Wednesday, November 28, 2012

Nightmares

    Although nightmares represent only a small percentage of children’s dreams, they may seem more prevalent than is actually the case if they frighten your young sleeper into waking, crying and rousing the entire household. Researchers believe that all children have bad dreams, probably beginning in their second year, but that the earliest such dreams are infrequent and very simple. A two –year –old, for example, may relive a frightening experience such as getting stung by a bee.


     Nightmares are more commonly experienced by children from three to six years of age. Fevers and certain types of medication sometimes provoke scary dreams, but in most cases nightmares are brought on by the fears and other normal emotional concerns that arise from the developmental changes of early childhood. For example, a three year-old child struggling with new found feelings of anger and aggression may project these negative feelings as frightening imaginary monsters that threaten him in dreams. Certain stressful experiences can cause daytime feelings of jealousy and rebellion that may surface during sleep as nightmares. A youngster who has a new brother or sister may find that his hostile feelings toward the baby are turned in upon himself in his dreams.
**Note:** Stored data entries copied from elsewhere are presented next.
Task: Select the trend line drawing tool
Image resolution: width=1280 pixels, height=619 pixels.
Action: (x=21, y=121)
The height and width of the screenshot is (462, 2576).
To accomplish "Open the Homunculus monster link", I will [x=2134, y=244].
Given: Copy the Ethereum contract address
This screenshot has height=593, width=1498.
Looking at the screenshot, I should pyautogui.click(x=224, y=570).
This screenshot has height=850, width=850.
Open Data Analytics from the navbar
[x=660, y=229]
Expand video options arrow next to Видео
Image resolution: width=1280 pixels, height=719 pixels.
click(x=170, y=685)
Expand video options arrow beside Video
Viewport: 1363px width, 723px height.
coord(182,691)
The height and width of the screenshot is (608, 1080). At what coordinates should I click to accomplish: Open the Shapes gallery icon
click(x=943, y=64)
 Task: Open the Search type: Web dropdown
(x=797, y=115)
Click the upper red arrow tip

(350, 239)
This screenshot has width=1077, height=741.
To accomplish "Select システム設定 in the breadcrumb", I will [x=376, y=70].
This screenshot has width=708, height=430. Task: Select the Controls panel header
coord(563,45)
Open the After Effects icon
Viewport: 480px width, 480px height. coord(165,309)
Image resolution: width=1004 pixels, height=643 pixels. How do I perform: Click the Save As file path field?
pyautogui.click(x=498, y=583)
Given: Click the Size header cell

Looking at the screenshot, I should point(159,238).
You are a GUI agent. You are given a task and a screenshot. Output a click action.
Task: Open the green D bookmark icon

    He may envision beings chased by someone big and threatening, or being left alone by the side of a desolate highway. These nightmares seem utterly real to children and often cause them to awake in a panic. It rarely will soothe a child to tell her that a nightmare was not real or that it was only a dream. Real or not, it genuinely frightened your child, and she needs your sympathy and support. The best thing you can do is to hold her close and talk to her in a calm, reassuring tone of voice. Let the youngster know that you will always take care of her and protect her. Stay with her if she is afraid to go to sleep. It is not wise to make a habit of lying down with the child or taking her to your bed. But sometimes a story, favorite toy or simply a night light will help the youngster get back to sleep.


     With older children, it sometimes helps to talk about the dream the day after. You might encourage a five or six year old child to act out the drama and to think of ways to overcome the things that frightened her. Though this may not alleviate the specific fear that caused the bad dream, it may reduce the child’s anxiety about nightmares.